É muito complicado explicar a sensação e a reflexão que esse livro me causou, visto que a o conteúdo é "apenas" o decorrer da vida da protagonista Kathy e dois dos seus melhores amigos, Thommy e Ruth. Não existem grandiosos acontecimentos ou surpresas, apenas a rotina e vida das personagens, mas é intenso. Justamente por não ter nada terrível acontecendo é que me senti inquieta. Porque não precisa acontecer nada chocante com Kathy ou Thommy ou Ruth para o leitor sentir o peso da leitura. A preocupação com as vidas desperdiçadas dói e comove muito. Estar ciente do destino deles faz da leitura sensacional, ainda mais com a sensibilidade do autor, a naturalidade confessional da narradora e o vínculo que criei com as três personagens principais.


O exemplar é lindo; possui capa e bordas em tom prateado, páginas amareladas, boa revisão, orelhas e fonte e diagramação confortáveis. A tradução é de Beth Vieira. O livro foi uma cortesia do Grupo Companhia das Letras.

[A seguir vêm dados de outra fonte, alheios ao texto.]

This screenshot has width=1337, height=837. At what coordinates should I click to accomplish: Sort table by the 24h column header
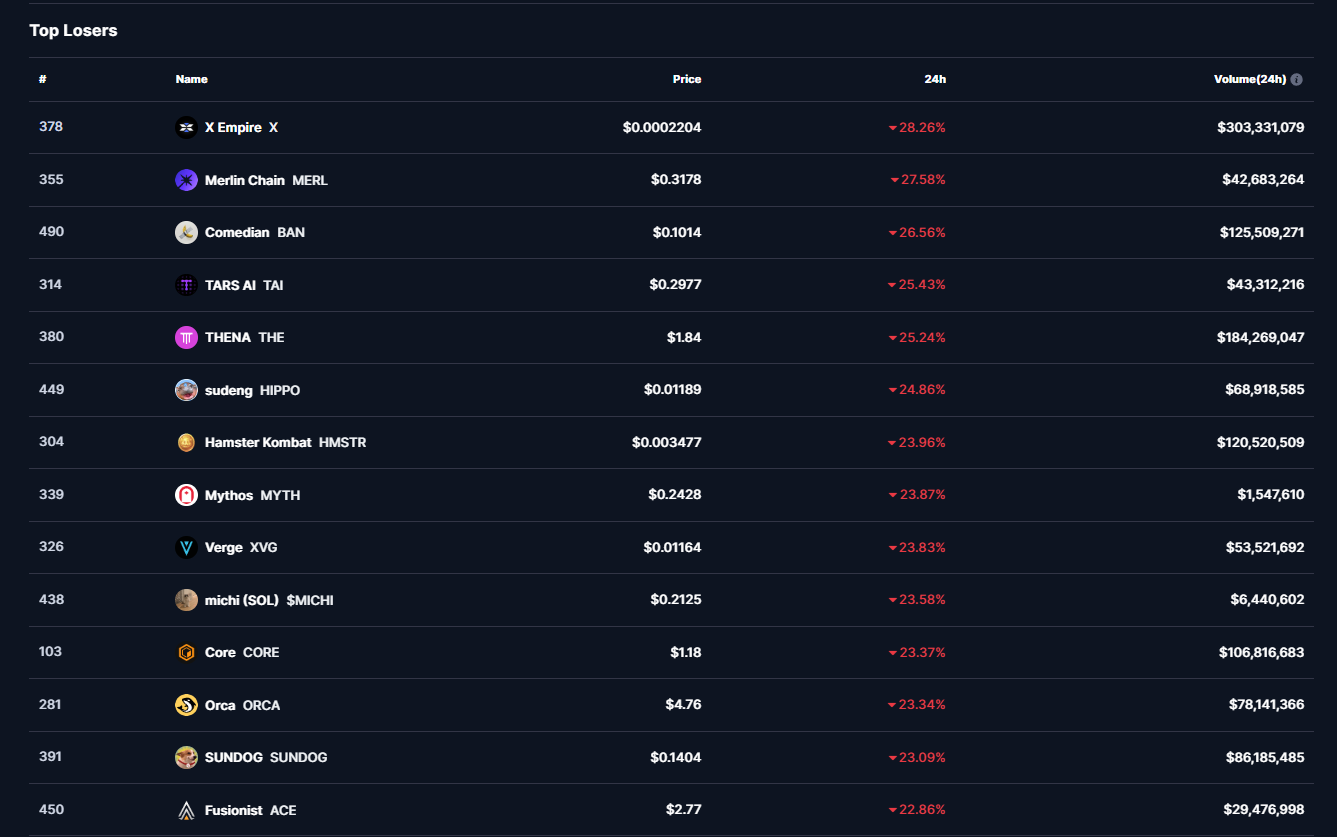[x=935, y=79]

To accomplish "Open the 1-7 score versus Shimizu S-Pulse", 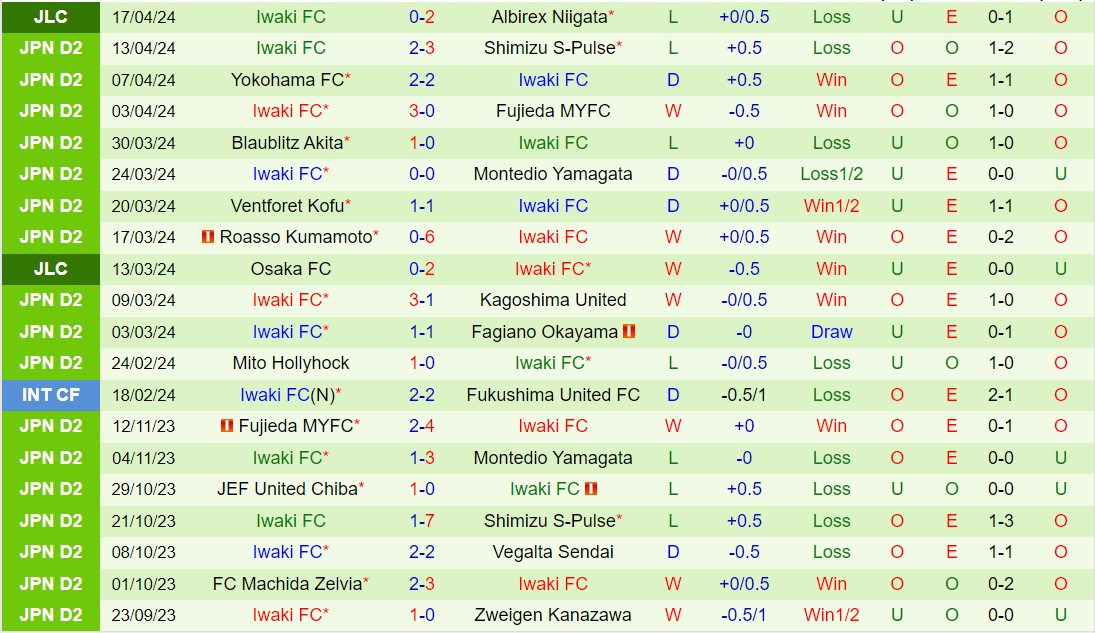I will point(422,521).
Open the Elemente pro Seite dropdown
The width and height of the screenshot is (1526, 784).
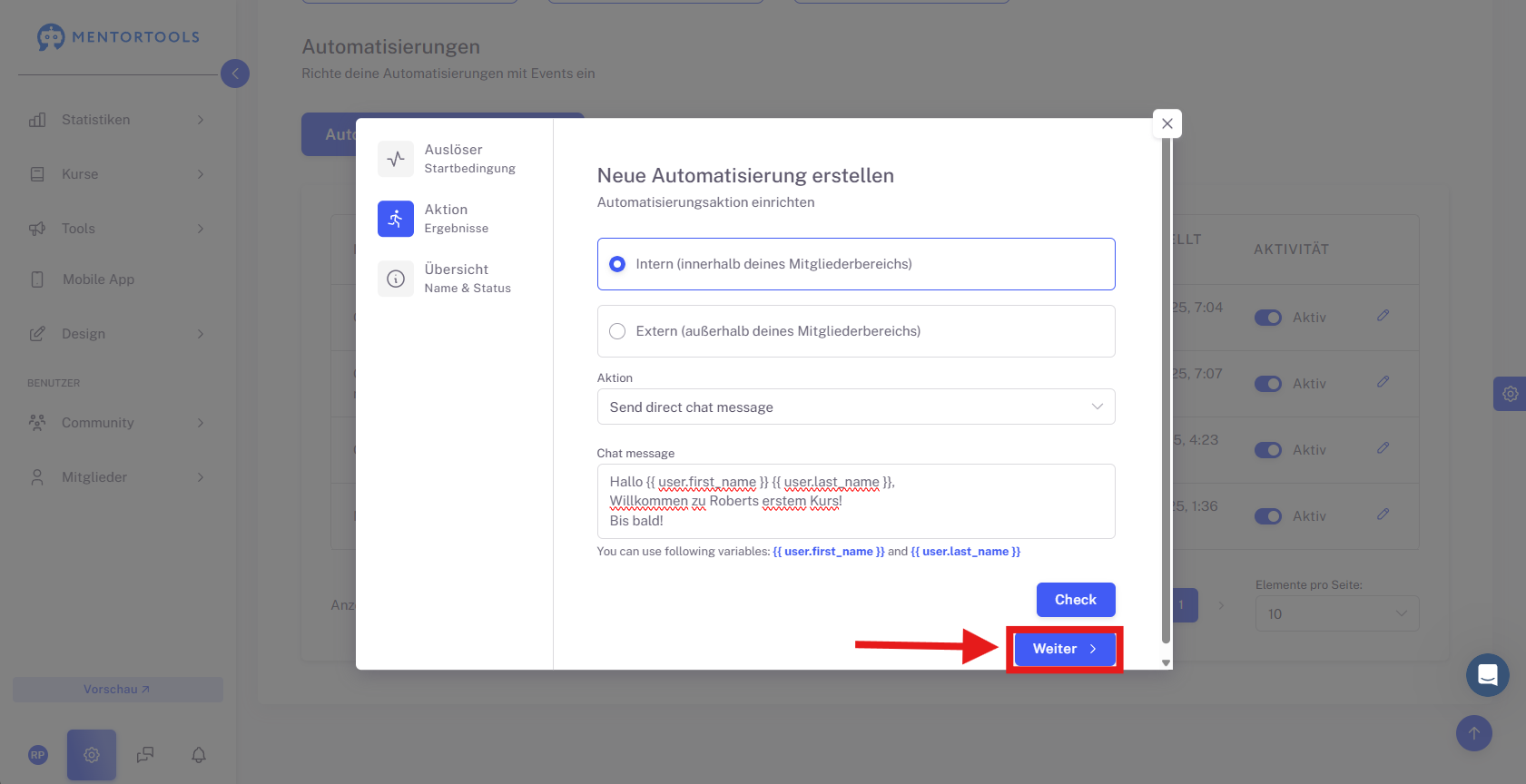coord(1337,613)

Em 2010 foi lançada sua adaptação cinematográfica com Keira Knightley, Andrew Garfield e Carey Mulligan nos papéis principais. O filme está disponível na Netflix. Trailer:

O autor:
Kazuo Ishiguro nasceu em Nagasaki, no Japão, em 1954, e mudou-se para a Inglaterra aos cinco anos. Ganhou o prêmio Nobel de Literatura em 2017. É autor de sete livros, entre eles Os Vestígios do Dia, vencedor do Booker Prize, e Não me Abandone Jamais, ambos com aclamadas adaptações para o cinema.